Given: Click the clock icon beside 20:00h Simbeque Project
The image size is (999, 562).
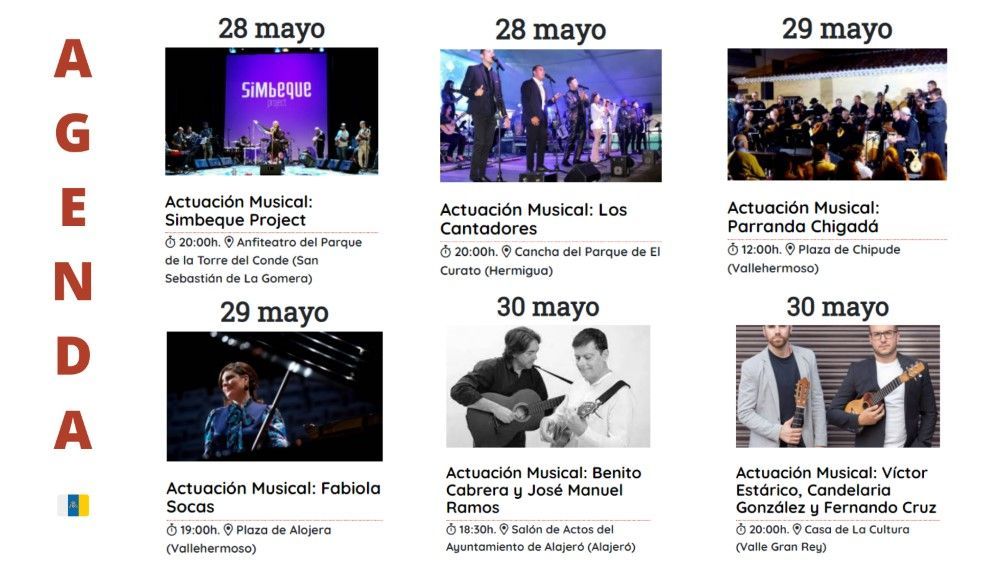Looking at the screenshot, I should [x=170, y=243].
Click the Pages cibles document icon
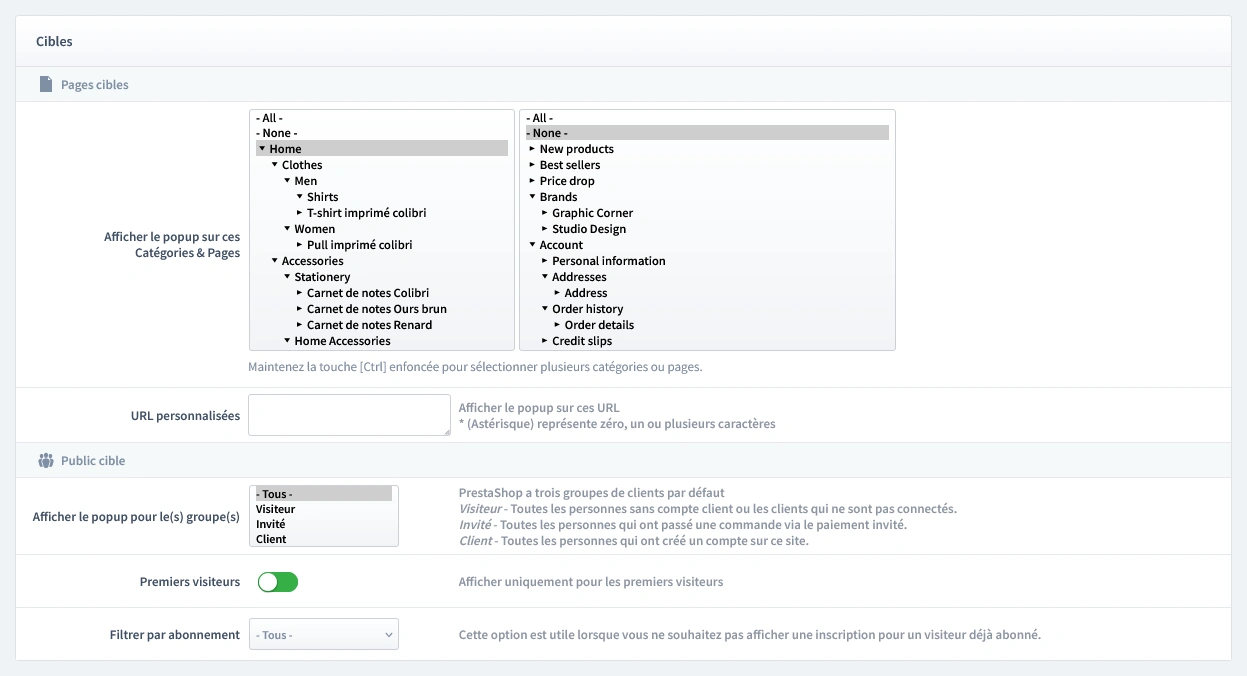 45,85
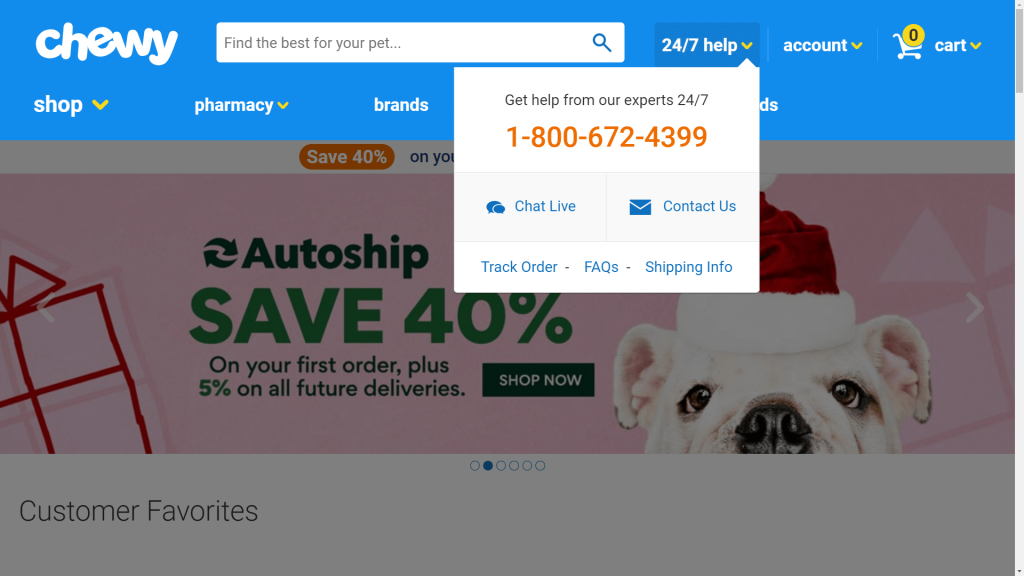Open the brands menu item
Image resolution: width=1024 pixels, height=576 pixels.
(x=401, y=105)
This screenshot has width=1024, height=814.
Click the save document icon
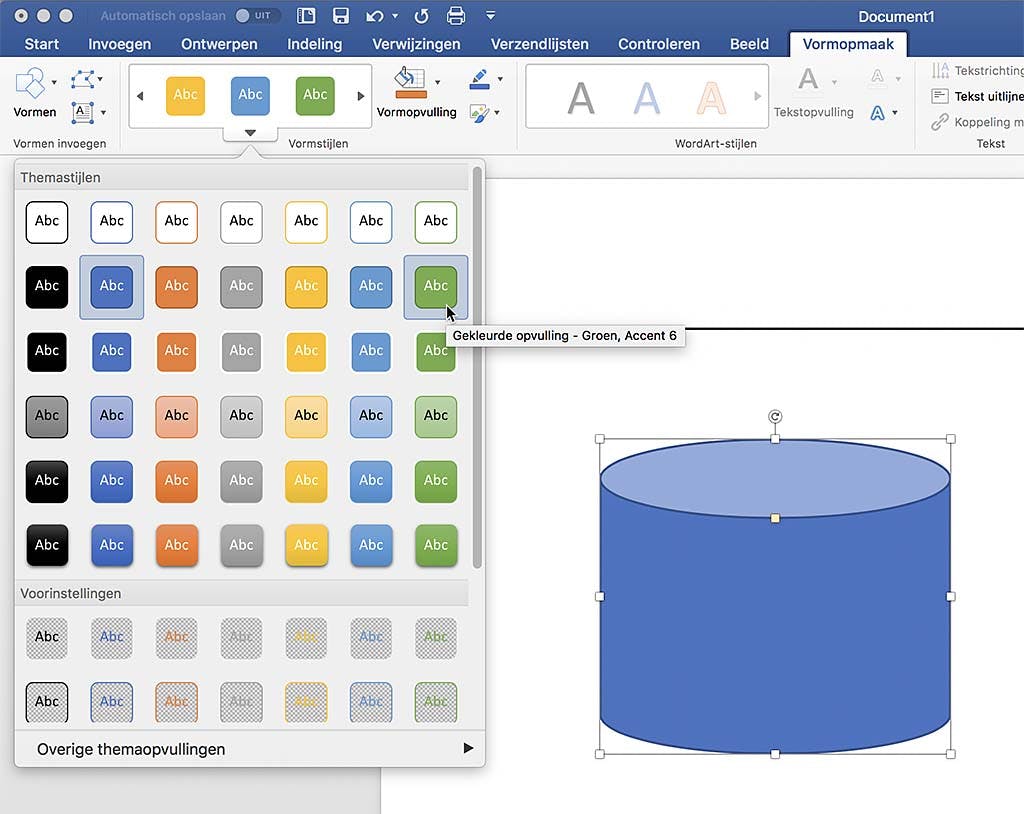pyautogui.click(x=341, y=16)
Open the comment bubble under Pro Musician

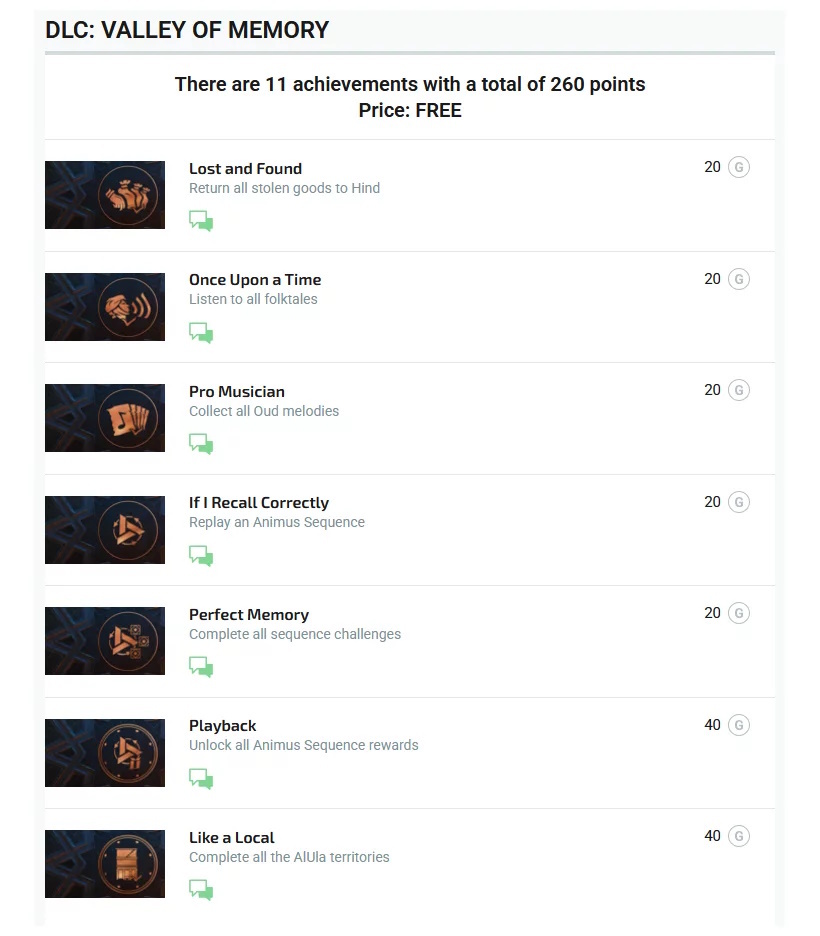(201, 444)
--
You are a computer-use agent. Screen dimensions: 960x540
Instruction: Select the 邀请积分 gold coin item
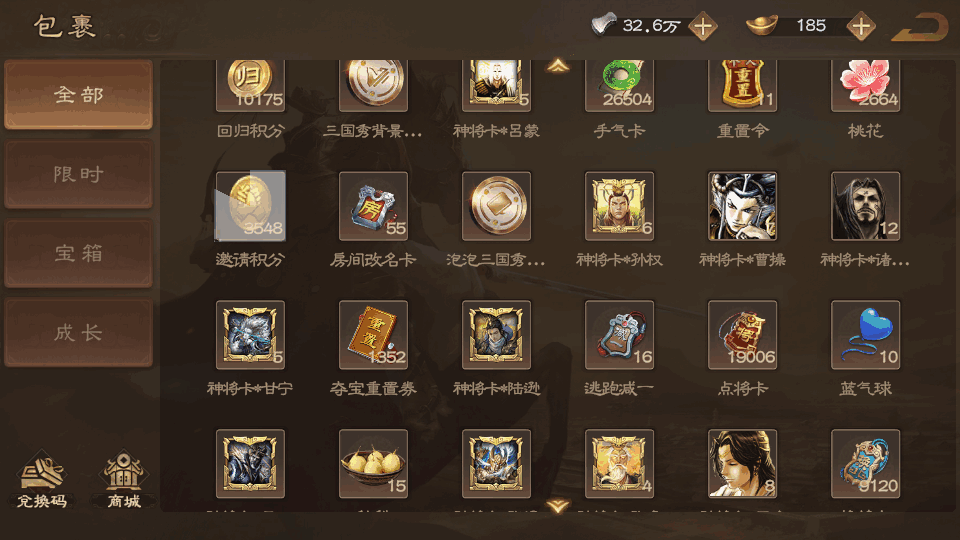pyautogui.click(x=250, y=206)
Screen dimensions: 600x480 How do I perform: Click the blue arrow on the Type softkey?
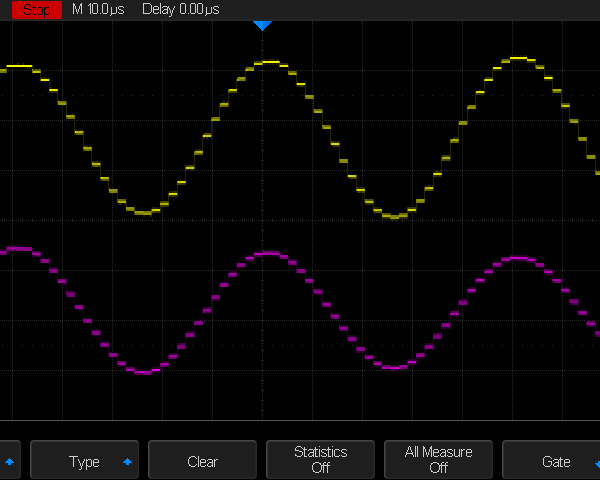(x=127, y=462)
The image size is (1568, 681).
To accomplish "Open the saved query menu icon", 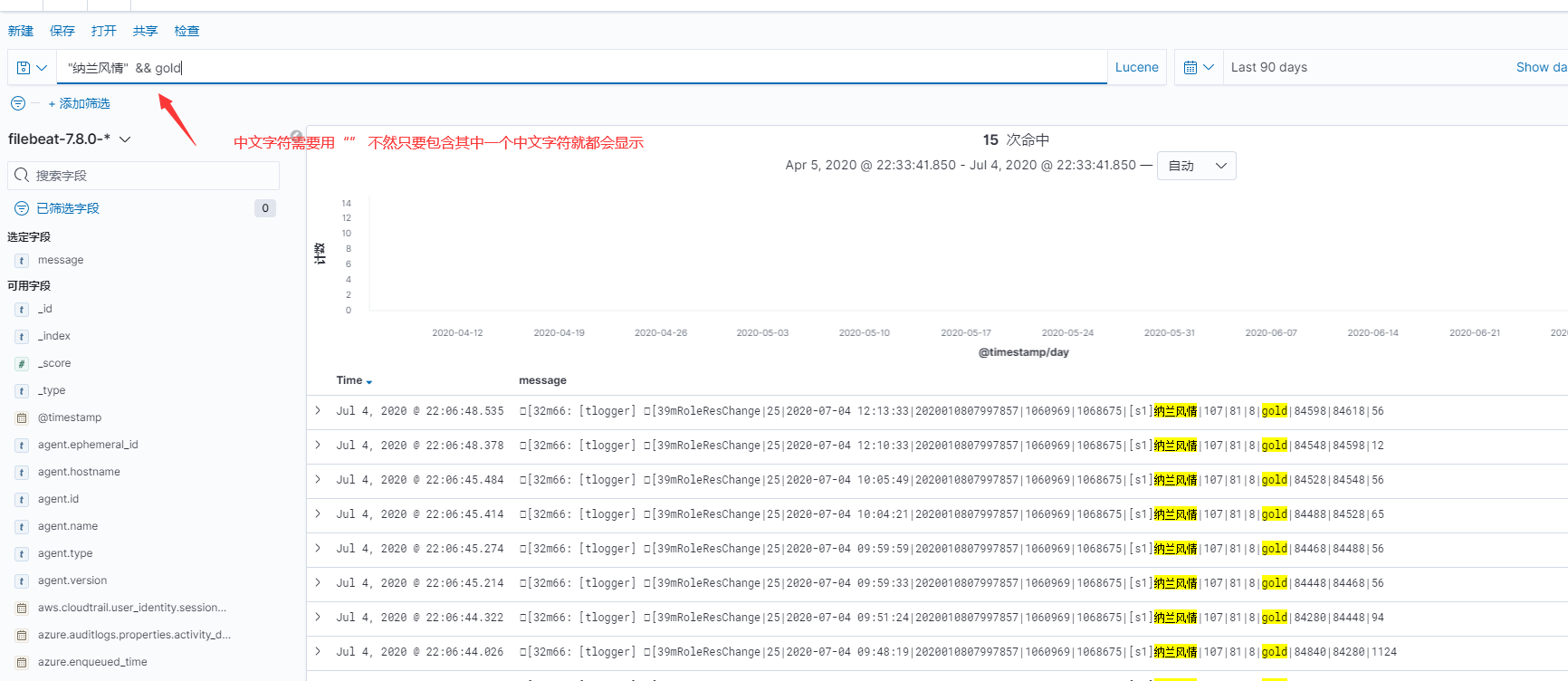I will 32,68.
...
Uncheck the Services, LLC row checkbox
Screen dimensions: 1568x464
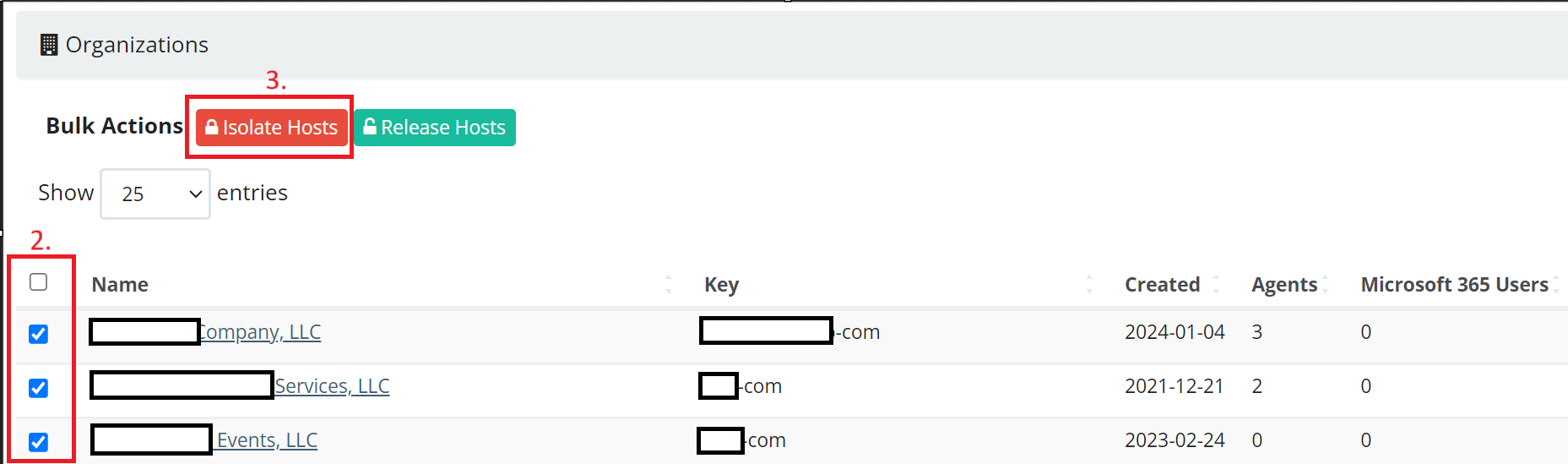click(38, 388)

> **BRIEF**
The copy should hold only the lines from the one with "Given: Click the" through the one with "This screenshot has width=1024, height=814.", exactly as they stand above. Leave out the pictures.

> **YOUR RESPONSE**
Given: Click the clock icon beside 20:00h Simbeque Project
The image size is (999, 562).
Looking at the screenshot, I should [x=170, y=243].
Click the Pages cibles document icon
 45,85
Open the brands menu item
Image resolution: width=1024 pixels, height=576 pixels.
(x=401, y=105)
This screenshot has width=1024, height=814.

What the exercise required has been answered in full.